The success or failure of the contractile front to effect clearance is further dependent on the downstream resistance that must be overcome. More specifically, owing to the timed nature of peristalsis, clearance is dependent on the instantaneous intraluminal relationship among clearance force (intrabolus pressure), closure force (peristaltic amplitude), and outflow resistance (E-sleeve pressure). An earlier study (8) combining manometry with fluoroscopy demonstrated that most instances of impaired bolus clearance occurred in the distal esophagus, suggesting that the downstream resistance from the proximal esophagus was minimal compared with that at the EGJ. Hence, the concept of OPPG, a HRM paradigm quantifying the window of opportunity for bolus flow across the EGJ, was developed.
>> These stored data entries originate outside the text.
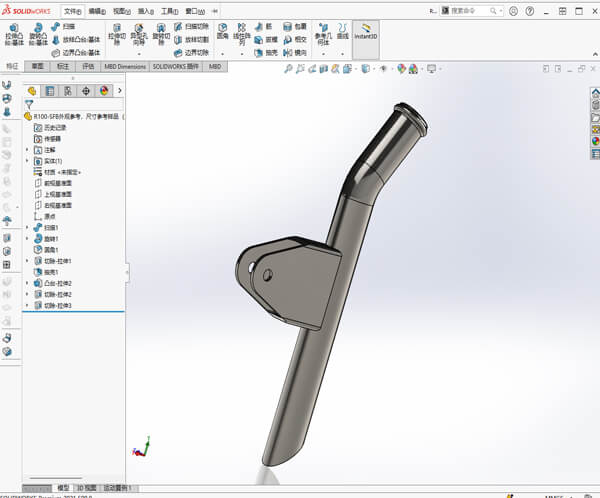This screenshot has width=600, height=498.
Task: Open the Linear Pattern (线性阵列) dropdown arrow
Action: [x=242, y=54]

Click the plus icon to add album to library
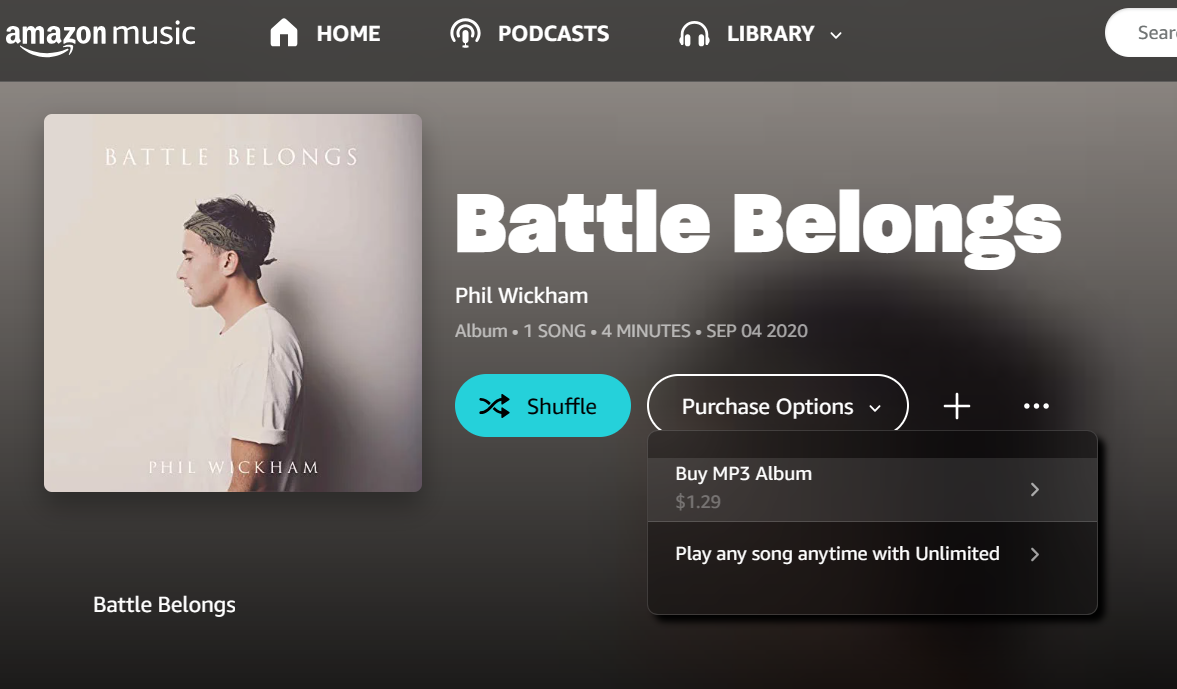(956, 406)
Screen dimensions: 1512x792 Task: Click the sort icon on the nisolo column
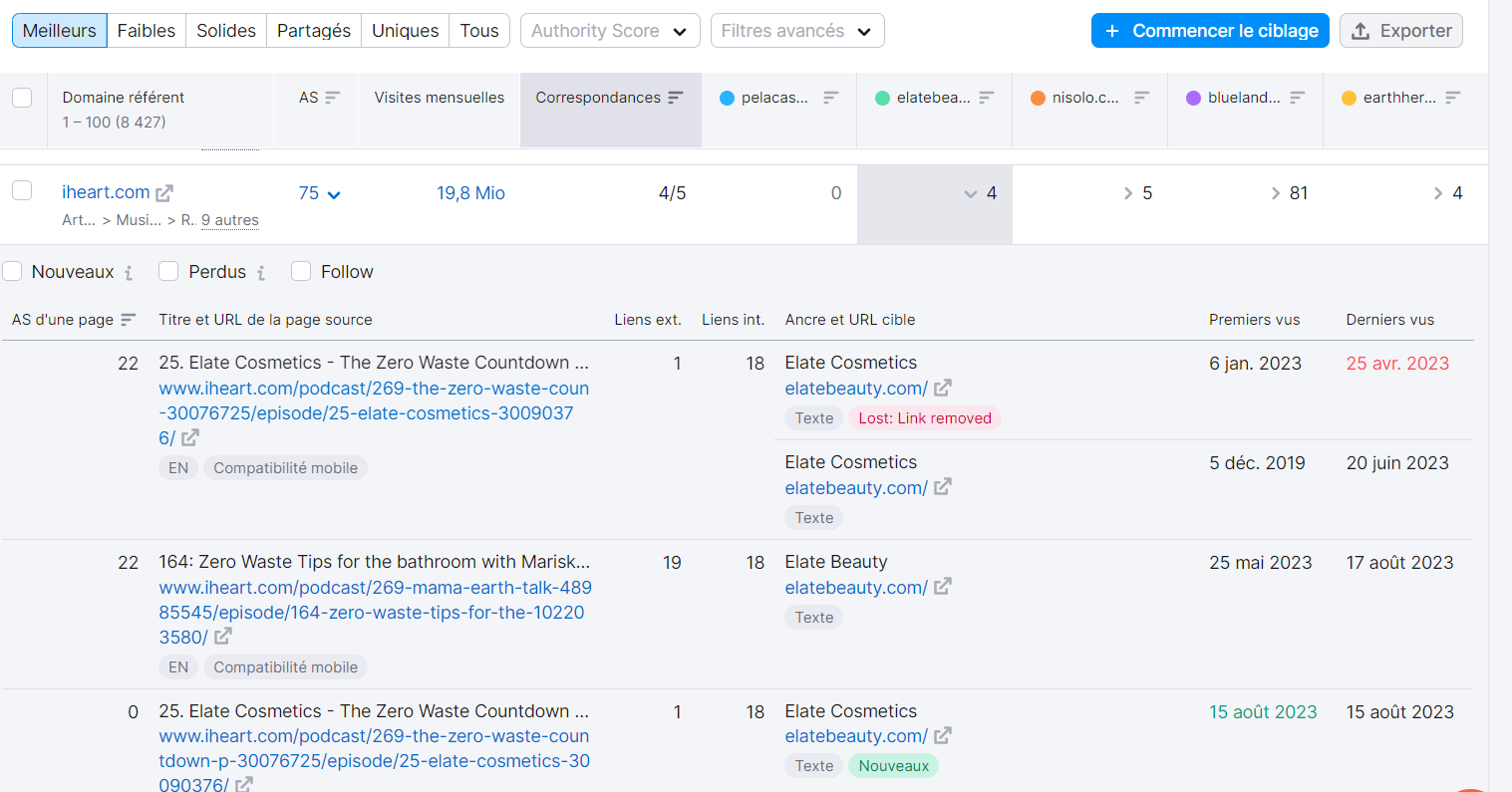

The data shown in Table 4 and Figs. 3 and 6 explain this concept and again provide a yardstick against which to gauge abnormality. Note that a much fuller description of EGJ relaxation characteristics defined in HRM paradigms is to be published in another study (15).
Other than clearance function, the analysis of abnormal esophageal motility has historically focused on states of abnormally propagated or excessive contractility: distal esophageal spasm, nutcracker esophagus, etc. Two parameters of the esophageal contraction define these states: propagation velocity and the magnitude of the contraction, as gauged by some combination of amplitude and duration. With respect to propagation, the issue is complicated by the nonuniform nature of propagation through the esophagus. Hence, the data shown in Figs. 4B and 5B completely describe the propagation velocity through the esophagus, leveraging the spatial resolution of the HRM method. Again, data are presented in a format such that the range of normal values are readily evident, thus serving as a yardstick against which to measure patient data. With respect to the magnitude of the peristaltic contraction, the enhanced spatial resolution of HRM allows localization of the maximal contraction within each esophageal region and thereby an establishment of normal limits (proximal esophagus, Table 2; distal esophagus, Table 3). Furthermore, a unique opportunity exists to quantify the integrated contractile activity of each esophageal segment and introduce a unique HRM paradigm, the contractile integral as a way of quantifying the overall vigor of the contraction. This paradigm is intended to be particularly sensitive in delineating focal or generalized abnormalities involving sustained and/or hypertensive esophageal contractions.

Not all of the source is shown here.